Death Valley became a training ground in the 1970s, back when the agency was preparing for the Viking landings. An area packed with dark volcanic rock eventually earned the name Mars Hill.
Years later, a component of the Perseverance rover’s landing system was flown over that same park in a helicopter. The region keeps proving its worth.
For the drone tests, the team visited Mars Hill and the Mesquite Flats Sand Dunes in late April and early September. They had one of only three research drone licenses ever issued for Death Valley.
Temperatures climbed past 113 degrees Fahrenheit. The group worked under a pop-up canopy and watched data stream across a laptop as drones traced paths over sand and rock.
The heat wasn’t the main challenge. What mattered was how the drones responded to stripped-down scenery.
The tests helped the team learn how different camera filters can track the ground in bright, flat areas. They also tried out new algorithms that help a drone select safe landing spots in cluttered terrain like Mars Hill.
“It’s incredibly exciting to see scientists using Death Valley as a proving ground for space exploration,” said Death Valley National Park Superintendent Mike Reynolds.
“It’s a powerful reminder that the park is protected not just for its scenic beauty or recreational opportunities, but as a living laboratory that actively helps us understand desert environments and worlds beyond our own.”
The crew also headed to the Dumont Dunes in the Mojave Desert.
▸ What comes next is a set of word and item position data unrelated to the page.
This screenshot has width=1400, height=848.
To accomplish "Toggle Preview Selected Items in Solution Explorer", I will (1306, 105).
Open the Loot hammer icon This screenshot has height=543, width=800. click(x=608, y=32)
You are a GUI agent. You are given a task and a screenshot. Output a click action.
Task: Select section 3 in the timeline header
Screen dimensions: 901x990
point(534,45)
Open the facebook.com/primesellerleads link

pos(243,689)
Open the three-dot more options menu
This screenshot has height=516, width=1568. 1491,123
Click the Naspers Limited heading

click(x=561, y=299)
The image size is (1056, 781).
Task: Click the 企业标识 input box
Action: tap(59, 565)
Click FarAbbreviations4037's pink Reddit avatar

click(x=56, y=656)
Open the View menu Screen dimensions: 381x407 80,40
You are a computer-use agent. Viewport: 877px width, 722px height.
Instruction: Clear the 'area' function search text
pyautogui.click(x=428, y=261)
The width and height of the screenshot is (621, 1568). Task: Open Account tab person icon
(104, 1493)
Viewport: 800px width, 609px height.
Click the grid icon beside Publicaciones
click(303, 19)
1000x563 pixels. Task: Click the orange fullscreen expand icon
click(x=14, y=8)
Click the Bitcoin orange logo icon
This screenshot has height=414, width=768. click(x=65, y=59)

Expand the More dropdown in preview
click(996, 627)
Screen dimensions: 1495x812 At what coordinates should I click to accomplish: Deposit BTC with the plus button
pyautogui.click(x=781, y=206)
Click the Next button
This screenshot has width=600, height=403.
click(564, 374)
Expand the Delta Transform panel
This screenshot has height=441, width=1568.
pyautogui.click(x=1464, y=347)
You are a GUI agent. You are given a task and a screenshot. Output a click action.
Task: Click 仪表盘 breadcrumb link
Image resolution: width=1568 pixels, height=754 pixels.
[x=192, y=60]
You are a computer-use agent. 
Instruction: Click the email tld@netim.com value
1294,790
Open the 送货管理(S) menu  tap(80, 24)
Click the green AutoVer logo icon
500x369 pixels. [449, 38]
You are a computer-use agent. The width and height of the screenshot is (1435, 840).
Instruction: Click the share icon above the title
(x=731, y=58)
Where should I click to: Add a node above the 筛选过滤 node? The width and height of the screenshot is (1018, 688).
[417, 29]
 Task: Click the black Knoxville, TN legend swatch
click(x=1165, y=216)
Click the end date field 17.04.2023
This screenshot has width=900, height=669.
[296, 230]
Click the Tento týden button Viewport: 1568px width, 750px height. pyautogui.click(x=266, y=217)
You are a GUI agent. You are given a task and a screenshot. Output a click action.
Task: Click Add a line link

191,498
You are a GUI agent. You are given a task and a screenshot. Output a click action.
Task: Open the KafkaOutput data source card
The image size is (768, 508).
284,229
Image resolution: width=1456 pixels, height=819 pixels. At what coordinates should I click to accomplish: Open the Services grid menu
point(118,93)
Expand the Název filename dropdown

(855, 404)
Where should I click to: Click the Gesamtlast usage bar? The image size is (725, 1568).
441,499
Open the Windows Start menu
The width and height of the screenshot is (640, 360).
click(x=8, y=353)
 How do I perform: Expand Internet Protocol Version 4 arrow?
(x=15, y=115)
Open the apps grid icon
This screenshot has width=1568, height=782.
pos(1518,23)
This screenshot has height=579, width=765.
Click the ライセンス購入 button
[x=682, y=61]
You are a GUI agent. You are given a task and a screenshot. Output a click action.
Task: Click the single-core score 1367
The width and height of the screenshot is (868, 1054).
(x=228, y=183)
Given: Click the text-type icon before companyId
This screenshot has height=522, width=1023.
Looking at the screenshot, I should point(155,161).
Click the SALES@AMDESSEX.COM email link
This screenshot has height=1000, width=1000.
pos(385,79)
NASA tested parts of the Curiosity rover’s mobility system there in 2012, so the area is already part of the agency’s history.
Ripples across the sand gave the drones another taste of terrain without strong visual landmarks.
“Field tests give you a much more comprehensive perspective than solely looking at computer models and limited satellite images,” said JPL geologist Nathan Williams, who previously helped operate Ingenuity.
“Scientifically interesting features aren’t always located in the most benign places, so we want to be prepared to explore even more challenging terrains than Ingenuity did.”
Far from California, another team spent part of August at White Sands National Park in New Mexico. That park has supported NASA work for decades.
This time the focus was a robot dog known as LASSIE-M. The robot moves on four legs and senses how the ground shifts under it.
When those readings are combined with other data, LASSIE-M switches its gait to match changes in the surface, whether softer, looser, or more crusty.
The aim is to build a machine that can climb tricky slopes or unstable sand – places where a wheeled rover might get stuck.
A robot scout like this could step ahead of astronauts or other vehicles and carry instruments into areas that would otherwise be off-limits.
Yet another group is working on something very different at NASA’s Langley Research Center in Virginia. They are building a flying robot called the Mars Electric Reusable Flyer, or MERF.
The robot has a single V-shaped wing with two propellers and can lift off vertically and hover.
A full fuselage and tail would weigh too much for Mars’ thin air, so the design stays simple. While the flyer zips along at high speed, sensors on its underside map the landscape below.
At full size, MERF would stretch roughly as long as a small school bus once unfolded. Engineers have been testing a half-scale version across a field on the Langley campus.
The experts have been studying how the wing shape handles thin-air flight and how lightweight materials hold up under stress.
With projects like new power systems, sample-collection tools, and advanced autonomous software also in the mix, it’s clear NASA has many ways to expand how Mars can be explored.
Robots that fly farther, climb better, and think for themselves may someday help astronauts work faster and safer on another planet.